* [Collected data]:
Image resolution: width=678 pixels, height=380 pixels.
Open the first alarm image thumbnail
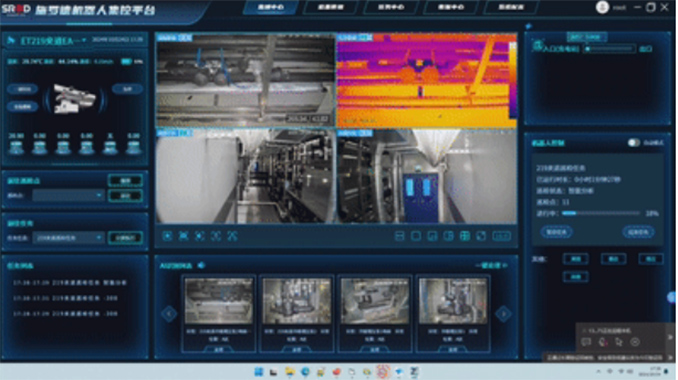pos(219,301)
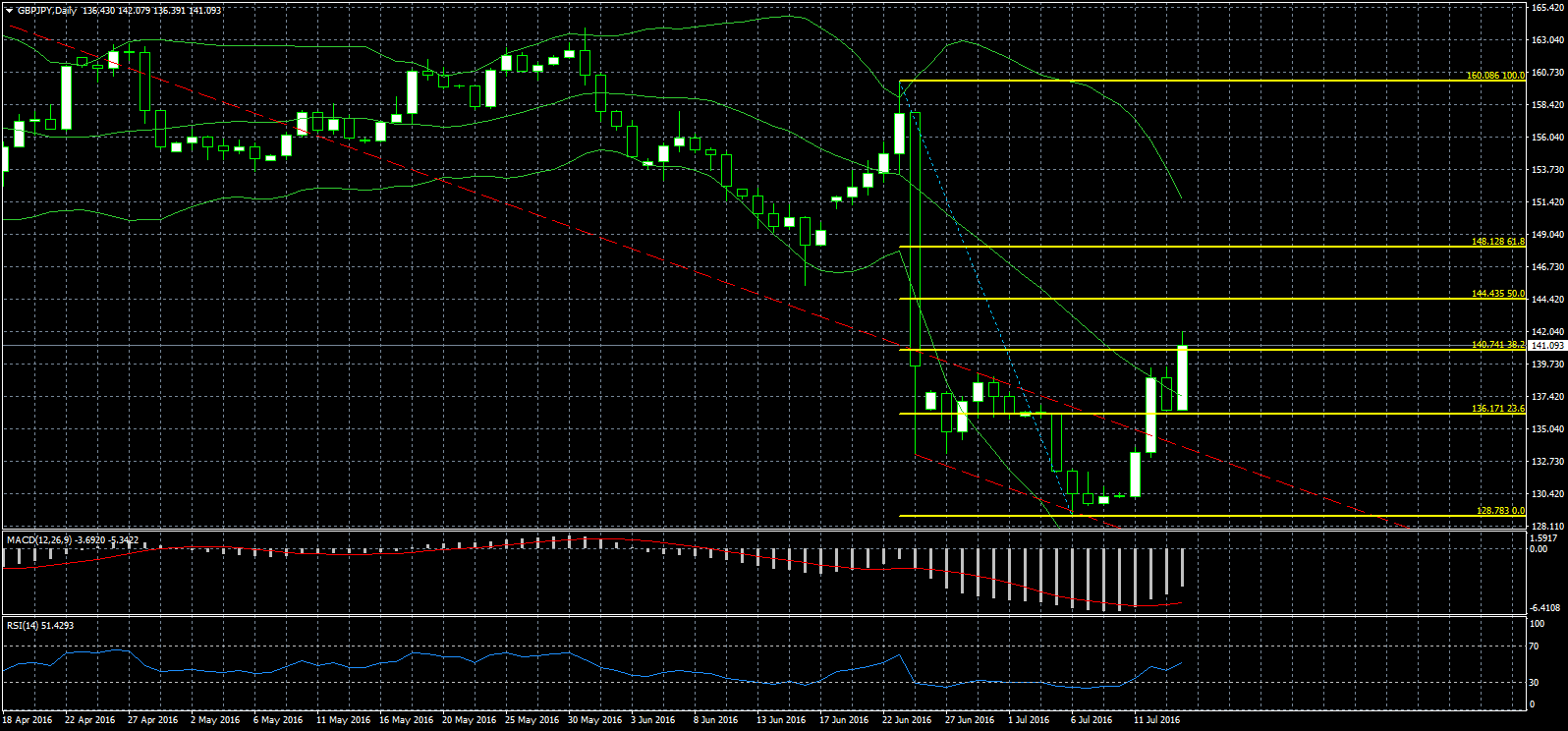The width and height of the screenshot is (1568, 731).
Task: Select the 148.128 61.8 Fibonacci level label
Action: pos(1497,242)
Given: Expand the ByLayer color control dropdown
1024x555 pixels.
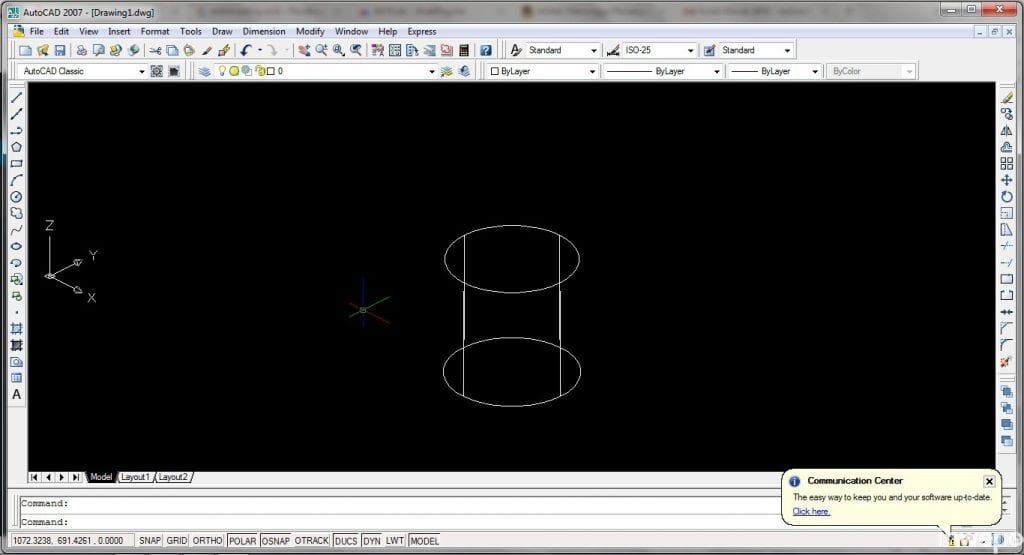Looking at the screenshot, I should click(592, 72).
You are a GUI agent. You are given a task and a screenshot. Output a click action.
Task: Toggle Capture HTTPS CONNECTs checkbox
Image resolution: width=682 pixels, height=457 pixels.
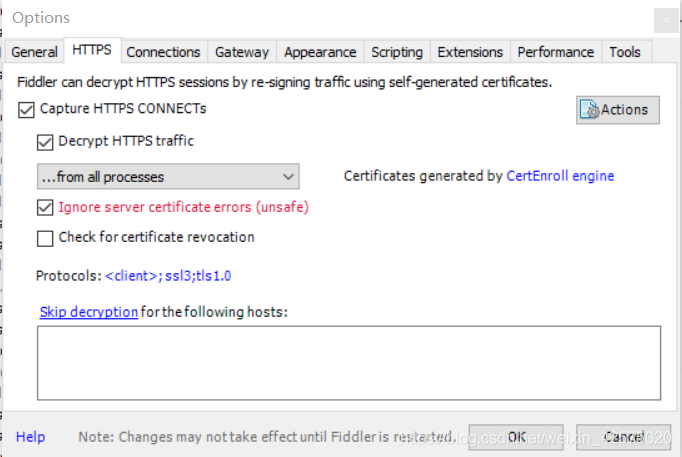[26, 108]
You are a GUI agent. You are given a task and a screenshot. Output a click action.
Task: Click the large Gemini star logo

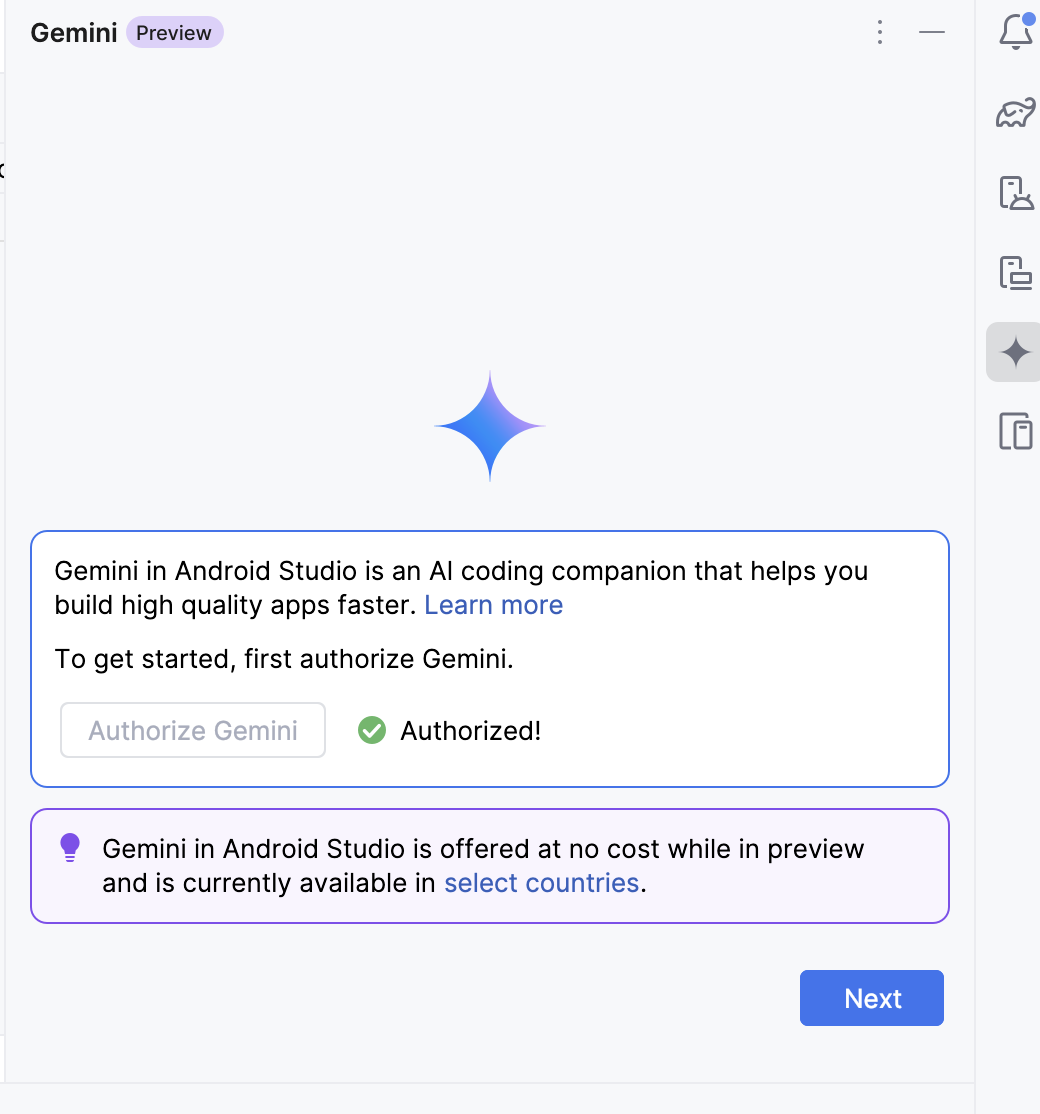(x=490, y=426)
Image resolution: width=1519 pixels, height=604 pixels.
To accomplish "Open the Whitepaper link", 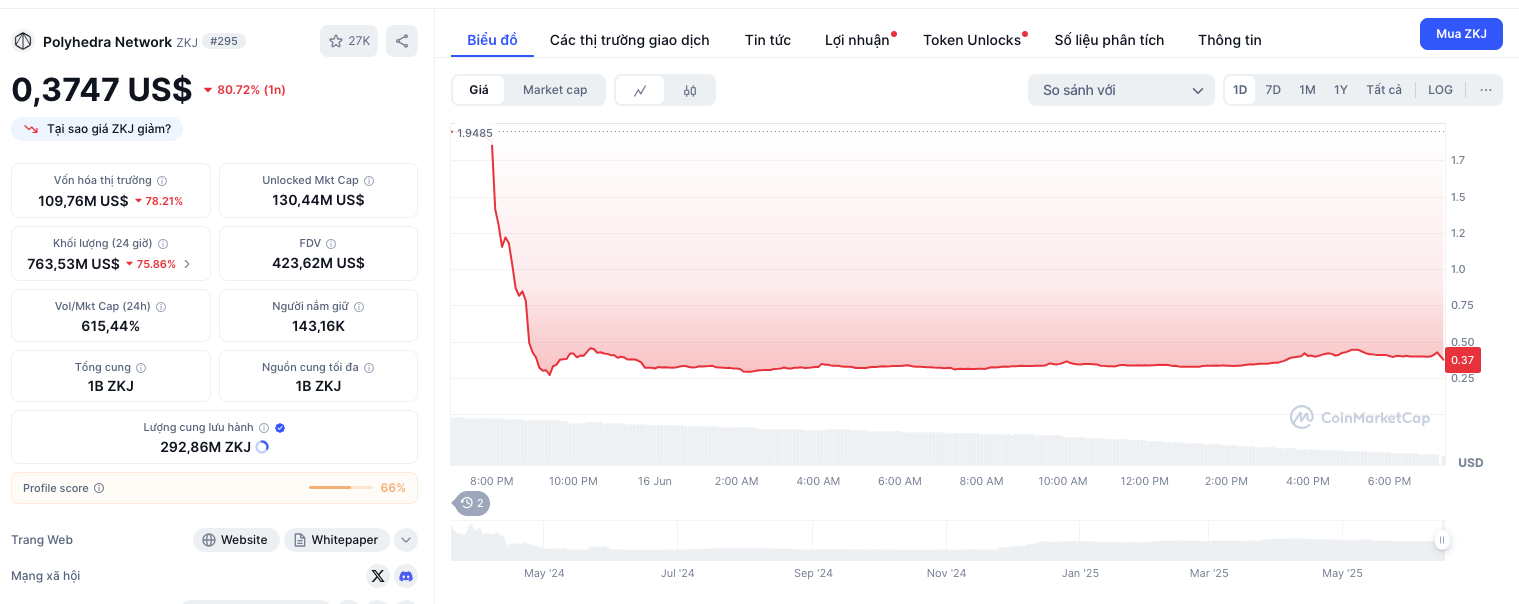I will [336, 540].
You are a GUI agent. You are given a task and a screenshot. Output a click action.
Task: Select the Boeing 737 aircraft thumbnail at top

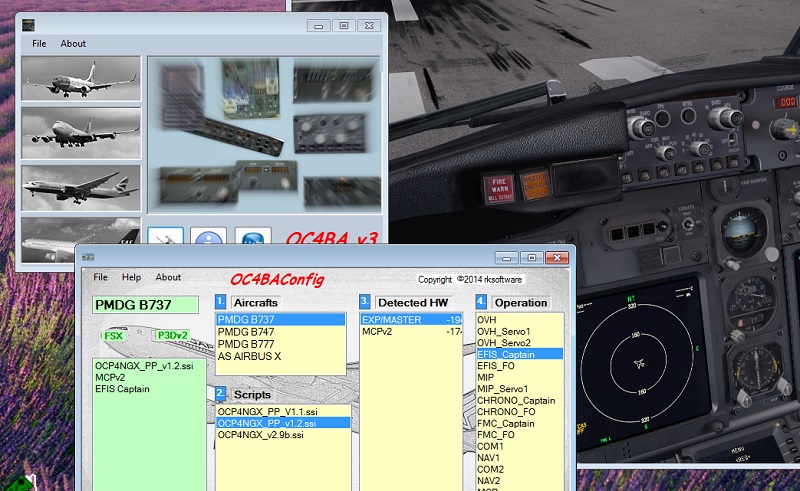80,80
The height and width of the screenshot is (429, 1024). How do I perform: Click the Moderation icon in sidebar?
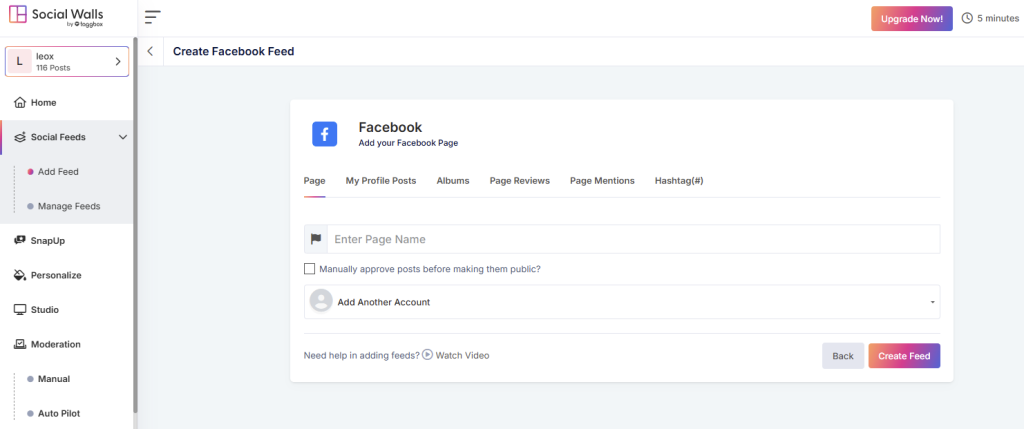tap(20, 344)
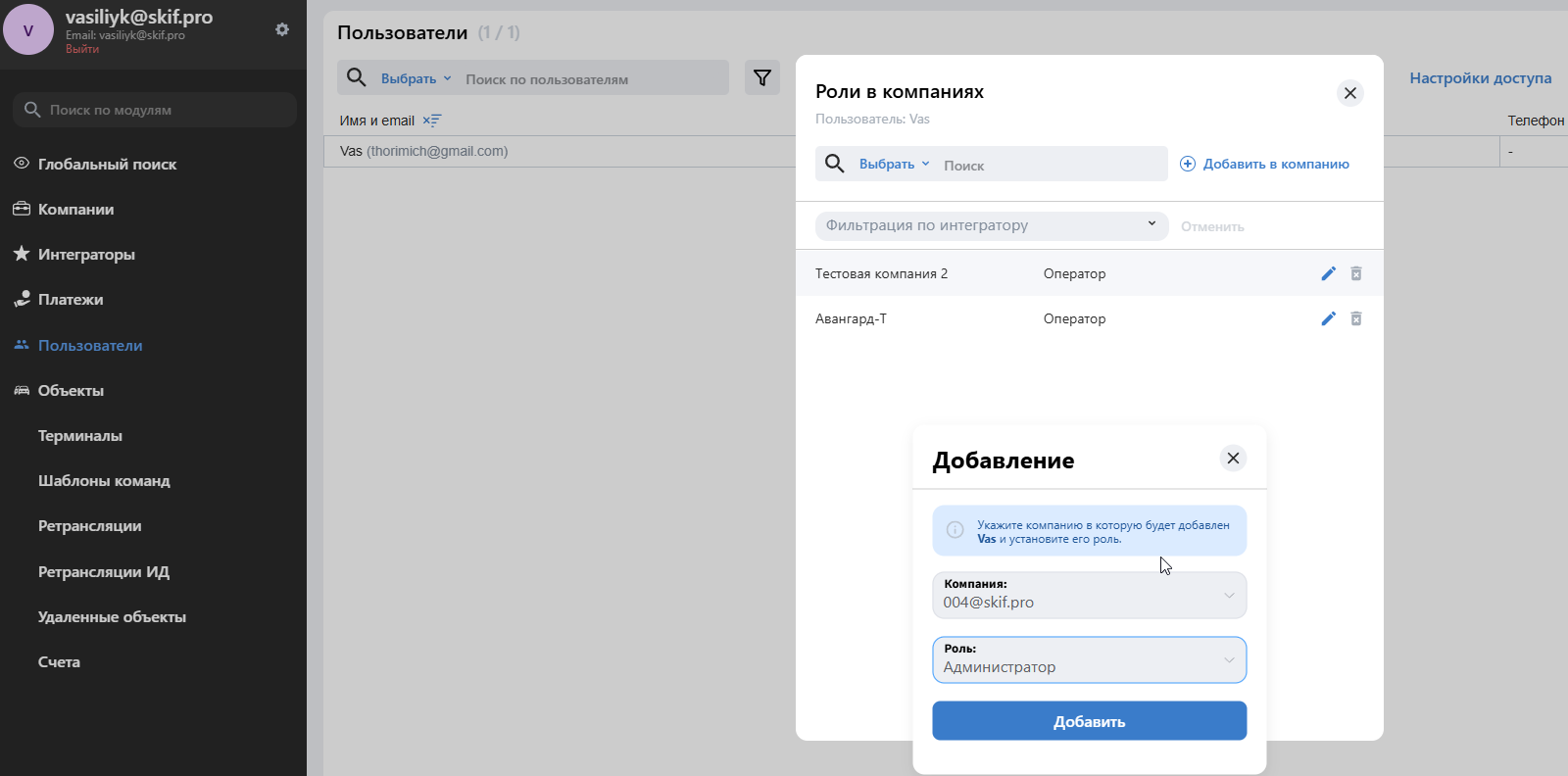Close the Роли в компаниях panel

coord(1349,93)
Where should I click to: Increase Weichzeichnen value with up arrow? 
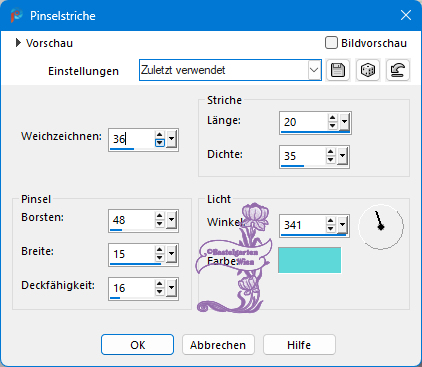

* [Task requirements]:
Where a line contains "Task: Select the Boeing", begin there and transcribe every line through the last one of the records above, exactly and with no pictures.

* [Solved problem]:
Task: Select the Boeing 737 aircraft thumbnail at top

80,80
The height and width of the screenshot is (429, 1024). How do I perform: Click the Moderation icon in sidebar?
tap(20, 344)
Close the Роли в компаниях panel

coord(1349,93)
Where should I click to: Increase Weichzeichnen value with up arrow? 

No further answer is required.